> BLOCO DE TEXTO
============================================================

Sobre o voto de Nunes Marques

Sem surpresa, Kassio Nunes Marques foi um dos ministros do Supremo Tribunal Federal (o outro foi Dias Toffoli) que votaram a favor da liberação de celebrações religiosas presenciais na pandemia. Segundo ele,

"se o cidadão brasileiro quiser ir a seu templo, igreja, ou estabelecimento religioso para orar, rezar, pedir, inclusive pela saúde do próximo, ele tem direito a isso, dentro de limites sanitários rigorosos."

Mas se Deus é onipresente, ele atende a domicílio, não?

Acredito que Nunes Marques tenha ouvido falar de João 4. Nesse capítulo, a samaritana interlocutora de Jesus afirma que, segundo os judeus, só é possível adorar a Deus em Jerusalém (versículo 20). Deus estava no templo. Assim, outros povos não tinham acesso a Ele.

Opa, pera um pouco aí, não é bem assim, de acordo com Jesus. Para o Messias (não o chefe de Marques, e sim o nazareno dos evangelhos), já naquele momento, o verdadeiro adorador "adorará em espírito e em verdade" (versículo 23). Em outras palavras, não precisa de templo ou outro local físico e específico para adorar a Deus.

Em Atos dos Apóstolos 17, lemos que Paulo chegou, acompanhado, a Tessalônica, onde encontrou um altar com os dizeres "ao Deus desconhecido". Coincidência ou não, a divindade anônima era exatamente aquela que o apóstolo anunciava (e que o ministro diz crer). Ele repreendeu os adoradores: "O Deus que fez o mundo e tudo que nele há, sendo Senhor do céu e da terra, não habita em templos feitos por mãos de homens" (Atos 17:24).

Eu poderia apenas dizer que o voto de Nunes Marques tem congruência com a fala da samaritana (sobre lugar específico para adorar) e com a forma de culto dos tessalônicos que dialogaram com Paulo, mas há mais coisas no céu e, principalmente, na terra que ajudam a entender esse voto muito mais do que meros argumentos teológicos.

Sabe-se que Jesus e Paulo viveram durante a vigência do Império Romano. Ou seja, foram contemporâneos do modo de produção escravista. A mercadoria ainda não havia se tornado reinante nessa sociedade.

É notória aquela passagem dos evangelhos em que Jesus expulsa os comerciantes do templo. Trata-se da descrição de uma prática "primitiva" de mercado, sem o caráter capitalista. Um pequeno comércio, podemos dizer assim. Em contraste com o "grande comércio" e com a acumulação de capital, cujas condições sociais foram essenciais para a a produção das mercadorias dominar totalmente a economia, segundo o teórico Guy Debord (1931-1994).

Marques e as igrejas, por outro lado, vivem numa sociedade capitalista, posterior a três revoluções industriais. O mundo da mercadoria "que se apoderou de tudo" é aqui e agora. Nem a fé escapa do "espetáculo". Assim, o ministro e as grandes instituições religiosas cristãs não estão preocupados meramente com a "vida cristã em comunidade", mas sim com arrecadação pecuniária.

Manter um grande templo evangélico ou católico hoje é muito diferente do que era manter o Templo de Herodes. Há uma nova lógica de funcionamento sistemático de acordo com o modo de produção capitalista. Surgiram, por exemplo, custos com aparatos tecnológicos que eram inimagináveis no tempo de Jesus e instituições cristãs atuais adotam uma configuração (informal) similar a uma organização empresarial, mimetizando até as relações de trabalho: o pastor, por exemplo, torna-se um pastor-empresário ou pastor-empregado. No fundo, o argumento para manter igrejas abertas é o mesmo utilizado para manter o comércio aberto: impedir a perda de lucros.

É conveniente para o administrador de templos cristãos ignorar versículos como João 4:23 e Atos 17:24. Se os fiéis seguirem plenamente a doutrina do "Deus pode ser adorado em qualquer local", as igrejas vão quebrar.

============================================================

> MATERIAL DE ESTUDO

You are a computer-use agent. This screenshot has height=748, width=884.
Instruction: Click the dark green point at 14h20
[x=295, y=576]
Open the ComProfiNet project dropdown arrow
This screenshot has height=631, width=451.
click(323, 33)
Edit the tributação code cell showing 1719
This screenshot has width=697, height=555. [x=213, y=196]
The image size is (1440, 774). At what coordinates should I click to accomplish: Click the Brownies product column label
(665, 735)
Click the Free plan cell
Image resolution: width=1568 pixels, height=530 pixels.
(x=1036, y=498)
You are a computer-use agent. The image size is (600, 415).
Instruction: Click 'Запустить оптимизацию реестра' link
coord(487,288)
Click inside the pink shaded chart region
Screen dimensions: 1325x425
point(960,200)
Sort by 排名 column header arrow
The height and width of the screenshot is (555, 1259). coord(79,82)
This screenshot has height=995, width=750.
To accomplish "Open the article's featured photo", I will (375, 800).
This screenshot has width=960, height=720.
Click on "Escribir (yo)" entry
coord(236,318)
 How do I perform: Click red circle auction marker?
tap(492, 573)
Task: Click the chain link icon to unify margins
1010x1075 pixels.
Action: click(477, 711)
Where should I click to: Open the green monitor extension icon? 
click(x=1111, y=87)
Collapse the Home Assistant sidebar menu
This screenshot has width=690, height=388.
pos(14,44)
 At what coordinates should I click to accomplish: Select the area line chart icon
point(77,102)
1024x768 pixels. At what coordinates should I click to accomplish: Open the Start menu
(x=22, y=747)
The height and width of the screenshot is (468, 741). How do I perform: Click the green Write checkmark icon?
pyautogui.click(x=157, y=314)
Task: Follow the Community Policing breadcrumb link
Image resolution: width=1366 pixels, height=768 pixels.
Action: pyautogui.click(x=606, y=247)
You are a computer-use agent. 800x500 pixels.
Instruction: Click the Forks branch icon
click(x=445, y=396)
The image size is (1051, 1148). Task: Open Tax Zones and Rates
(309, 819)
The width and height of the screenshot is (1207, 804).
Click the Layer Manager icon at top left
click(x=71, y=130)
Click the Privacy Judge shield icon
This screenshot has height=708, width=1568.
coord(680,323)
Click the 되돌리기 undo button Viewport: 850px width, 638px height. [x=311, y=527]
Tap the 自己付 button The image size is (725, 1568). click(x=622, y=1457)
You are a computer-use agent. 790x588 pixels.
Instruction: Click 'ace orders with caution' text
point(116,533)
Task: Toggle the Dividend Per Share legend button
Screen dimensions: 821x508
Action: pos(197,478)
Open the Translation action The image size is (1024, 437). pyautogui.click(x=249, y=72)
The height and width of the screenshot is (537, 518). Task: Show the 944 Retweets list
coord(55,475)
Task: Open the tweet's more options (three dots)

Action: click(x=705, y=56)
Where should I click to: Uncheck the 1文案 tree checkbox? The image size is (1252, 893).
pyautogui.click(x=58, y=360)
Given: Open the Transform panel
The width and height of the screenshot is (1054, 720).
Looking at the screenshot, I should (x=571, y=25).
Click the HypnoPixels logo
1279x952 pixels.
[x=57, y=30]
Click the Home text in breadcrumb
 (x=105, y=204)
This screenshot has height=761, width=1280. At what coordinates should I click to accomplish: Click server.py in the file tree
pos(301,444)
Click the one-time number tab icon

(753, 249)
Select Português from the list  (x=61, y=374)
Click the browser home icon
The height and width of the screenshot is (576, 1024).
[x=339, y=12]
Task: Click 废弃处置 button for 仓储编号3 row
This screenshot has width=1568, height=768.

============================================================

> EXPLORE O MATERIAL
1. Responda, com base no texto sobre o voto de Nunes Marques:
(a) Além de Nunes Marques, qual ministro do Supremo Tribunal Federal votou a favor da liberação de celebrações religiosas presenciais na pandemia?
(b) Segundo a samaritana de João 4, em que lugar os judeus diziam ser possível adorar a Deus?
(c) A que cidade Paulo chegou, de acordo com a passagem de Atos dos Apóstolos 17 citada no texto?
2. Troque "Supremo Tribunal Federal" por "STF" no trecho do texto sobre o voto de Nunes Marques que vai de "Sobre o voto" até "a domicílio, não?" e reescreva esse trecho.

> RESPOSTAS POR TAREFA
1.
(a) Dias Toffoli.
(b) Em Jerusalém.
(c) A Tessalônica.

2.
Sobre o voto de Nunes Marques

Sem surpresa, Kassio Nunes Marques foi um dos ministros do STF (o outro foi Dias Toffoli) que votaram a favor da liberação de celebrações religiosas presenciais na pandemia. Segundo ele,

"se o cidadão brasileiro quiser ir a seu templo, igreja, ou estabelecimento religioso para orar, rezar, pedir, inclusive pela saúde do próximo, ele tem direito a isso, dentro de limites sanitários rigorosos."

Mas se Deus é onipresente, ele atende a domicílio, não?